(EXTRACT TO READ)

John and his fellow incoming inmates are introduced to David Royce (Ritter), the facility's new superintendent. Unlike his predecessors, Royce is an idealistic leader who believes that his charges are not simply hardened criminals, but also victims of circumstance like John. A teacher at the school, Angela Brannon (Thomas), shares Royce's views and they join forces to inspire change at the underfunded facility.

However, their efforts are rebuffed at every turn by legal red tape and a corrupt system. Meanwhile, John also is exposed to the real-life brutalities of prison life, such as rape, drug abuse, sadistic guards, indifferent teachers, and psychopathic inmates. John also slowly begins to lose hope for his future, much to the dismay of Brannon and Royce, who both see him as different and push hard for him to do better.

When it appears that Royce begins to succumb to the cruelties of the bureaucracy controlling the prison, he decides to come into a darkened ward with the youngest inmates one evening, and takes a seat as the boys rest. One rises from his bunk and embraces Royce, who takes him into his arms. Then one by one, more boys get up from their bunks and sits, lays or cuddles next to him, with the exception of Tyrone, a six-year-old troublemaker who refused to provide Royce with information regarding a glue-huffing incident that nearly killed two other boys aged nine and twelve. Tyrone remains in his bunk and weeps.

Fighting tears, Royce sees this as a sign that he must not give up his fight for change, and returns to his duties more determined than ever. Brannon tries one last ditch effort to redirect John back to the person he was prior to incarceration. This culminates in a showdown between John and an influential inmate nicknamed Chaser, whom Tyrone had been supplying with homemade glue that led to the earlier incident, and runs the prison population. John fights Chaser and wins, but his victory is short-lived...the incident results in an institutional transfer from Frank Bernard, the state Director of Institutions, with whom Royce has a negative history. Bernard orders John transferred to Dennison, a maximum-security facility. Royce tries to intervene, even going so far as to put in a call to the governor, but fails.

(End EXTRACT TO READ)

• **WORK REQUEST 1**: According to the plot summary, to which facility does Frank Bernard order John transferred?
• **WORK REQUEST 2**: Print the passage of the plot summary that begins at the words "However, their efforts" and stops after "to do better.".

(RECORD EXTRACTS)

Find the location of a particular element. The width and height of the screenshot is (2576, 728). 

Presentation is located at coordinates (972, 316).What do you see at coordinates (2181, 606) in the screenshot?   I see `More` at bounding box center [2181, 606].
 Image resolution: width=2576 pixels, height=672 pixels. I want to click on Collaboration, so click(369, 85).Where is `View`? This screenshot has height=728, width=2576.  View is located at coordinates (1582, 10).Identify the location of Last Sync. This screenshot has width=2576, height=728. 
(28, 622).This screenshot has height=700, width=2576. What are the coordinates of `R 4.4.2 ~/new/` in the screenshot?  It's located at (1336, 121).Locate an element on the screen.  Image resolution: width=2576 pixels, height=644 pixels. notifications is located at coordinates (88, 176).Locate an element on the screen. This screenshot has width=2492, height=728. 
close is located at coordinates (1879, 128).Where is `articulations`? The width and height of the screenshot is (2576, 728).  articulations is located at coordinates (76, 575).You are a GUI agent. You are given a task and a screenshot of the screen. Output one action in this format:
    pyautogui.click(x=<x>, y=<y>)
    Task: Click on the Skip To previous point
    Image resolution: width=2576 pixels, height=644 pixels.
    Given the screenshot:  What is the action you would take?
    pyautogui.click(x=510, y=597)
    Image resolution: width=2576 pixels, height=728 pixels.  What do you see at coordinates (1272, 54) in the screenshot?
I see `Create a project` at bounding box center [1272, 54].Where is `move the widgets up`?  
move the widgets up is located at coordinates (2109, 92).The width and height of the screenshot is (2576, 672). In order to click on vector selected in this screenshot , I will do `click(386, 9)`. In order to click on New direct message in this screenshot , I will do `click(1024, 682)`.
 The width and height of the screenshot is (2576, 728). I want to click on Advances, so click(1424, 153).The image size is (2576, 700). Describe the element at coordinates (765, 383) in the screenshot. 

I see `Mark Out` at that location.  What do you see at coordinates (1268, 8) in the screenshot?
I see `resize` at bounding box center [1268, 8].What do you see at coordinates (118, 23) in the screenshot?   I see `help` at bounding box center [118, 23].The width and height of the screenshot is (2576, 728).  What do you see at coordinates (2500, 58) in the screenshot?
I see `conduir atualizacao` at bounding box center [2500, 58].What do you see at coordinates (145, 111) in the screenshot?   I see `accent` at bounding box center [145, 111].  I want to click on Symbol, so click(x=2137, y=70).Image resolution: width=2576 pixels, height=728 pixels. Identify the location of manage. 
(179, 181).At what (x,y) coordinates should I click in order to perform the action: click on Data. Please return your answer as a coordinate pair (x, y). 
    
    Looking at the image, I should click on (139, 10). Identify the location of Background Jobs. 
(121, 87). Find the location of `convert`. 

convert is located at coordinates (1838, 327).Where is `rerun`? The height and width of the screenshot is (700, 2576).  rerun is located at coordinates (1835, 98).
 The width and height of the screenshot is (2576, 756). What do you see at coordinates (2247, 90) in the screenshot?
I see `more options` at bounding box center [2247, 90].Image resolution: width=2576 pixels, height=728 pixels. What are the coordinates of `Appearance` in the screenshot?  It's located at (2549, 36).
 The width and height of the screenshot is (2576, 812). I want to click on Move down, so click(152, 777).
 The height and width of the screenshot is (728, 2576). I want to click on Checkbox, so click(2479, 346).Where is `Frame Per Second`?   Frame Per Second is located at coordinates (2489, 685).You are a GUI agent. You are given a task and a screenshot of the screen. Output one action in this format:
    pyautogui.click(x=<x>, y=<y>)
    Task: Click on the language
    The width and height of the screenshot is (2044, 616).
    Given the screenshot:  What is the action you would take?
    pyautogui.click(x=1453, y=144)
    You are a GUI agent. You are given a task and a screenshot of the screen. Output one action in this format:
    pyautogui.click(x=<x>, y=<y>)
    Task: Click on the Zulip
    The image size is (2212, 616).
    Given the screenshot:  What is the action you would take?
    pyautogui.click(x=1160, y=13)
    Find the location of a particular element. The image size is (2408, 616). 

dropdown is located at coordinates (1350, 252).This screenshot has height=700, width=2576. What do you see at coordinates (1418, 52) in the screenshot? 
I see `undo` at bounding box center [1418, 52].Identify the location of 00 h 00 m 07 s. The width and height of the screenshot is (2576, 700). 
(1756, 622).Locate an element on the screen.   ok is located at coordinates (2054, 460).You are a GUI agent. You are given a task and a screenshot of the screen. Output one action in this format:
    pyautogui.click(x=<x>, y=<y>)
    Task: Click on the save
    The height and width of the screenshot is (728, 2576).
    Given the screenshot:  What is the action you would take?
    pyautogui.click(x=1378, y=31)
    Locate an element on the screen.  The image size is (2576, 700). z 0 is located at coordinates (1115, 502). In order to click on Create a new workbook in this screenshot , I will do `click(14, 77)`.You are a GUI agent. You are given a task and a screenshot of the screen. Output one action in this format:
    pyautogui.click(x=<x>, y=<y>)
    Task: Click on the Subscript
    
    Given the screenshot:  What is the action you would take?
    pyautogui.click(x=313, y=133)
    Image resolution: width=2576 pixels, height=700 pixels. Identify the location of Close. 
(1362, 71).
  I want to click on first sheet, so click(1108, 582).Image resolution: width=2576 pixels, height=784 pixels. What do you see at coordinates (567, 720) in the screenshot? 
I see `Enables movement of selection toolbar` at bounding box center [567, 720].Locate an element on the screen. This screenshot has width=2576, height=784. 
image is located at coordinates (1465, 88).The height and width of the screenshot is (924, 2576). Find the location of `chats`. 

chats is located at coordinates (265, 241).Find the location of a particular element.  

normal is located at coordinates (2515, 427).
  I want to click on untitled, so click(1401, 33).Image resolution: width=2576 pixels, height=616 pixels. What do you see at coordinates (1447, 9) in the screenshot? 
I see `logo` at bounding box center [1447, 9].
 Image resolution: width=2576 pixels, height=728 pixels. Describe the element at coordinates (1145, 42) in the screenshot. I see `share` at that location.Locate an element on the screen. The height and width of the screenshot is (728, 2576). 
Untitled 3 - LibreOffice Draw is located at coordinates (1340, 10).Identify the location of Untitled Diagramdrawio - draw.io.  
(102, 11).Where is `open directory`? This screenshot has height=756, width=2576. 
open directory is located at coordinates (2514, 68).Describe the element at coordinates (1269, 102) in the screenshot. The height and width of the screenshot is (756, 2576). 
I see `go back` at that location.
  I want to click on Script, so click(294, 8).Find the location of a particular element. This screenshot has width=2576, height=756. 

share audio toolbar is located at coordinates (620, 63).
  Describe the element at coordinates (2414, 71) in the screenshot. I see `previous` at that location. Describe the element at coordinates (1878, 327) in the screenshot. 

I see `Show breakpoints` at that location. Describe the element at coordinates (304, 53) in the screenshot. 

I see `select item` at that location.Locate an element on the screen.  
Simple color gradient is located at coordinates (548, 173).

(End RECORD EXTRACTS)

• **PROBLEM SOLUTION 1**: Dennison, a maximum-security facility.

• **PROBLEM SOLUTION 2**:
However, their efforts are rebuffed at every turn by legal red tape and a corrupt system. Meanwhile, John also is exposed to the real-life brutalities of prison life, such as rape, drug abuse, sadistic guards, indifferent teachers, and psychopathic inmates. John also slowly begins to lose hope for his future, much to the dismay of Brannon and Royce, who both see him as different and push hard for him to do better.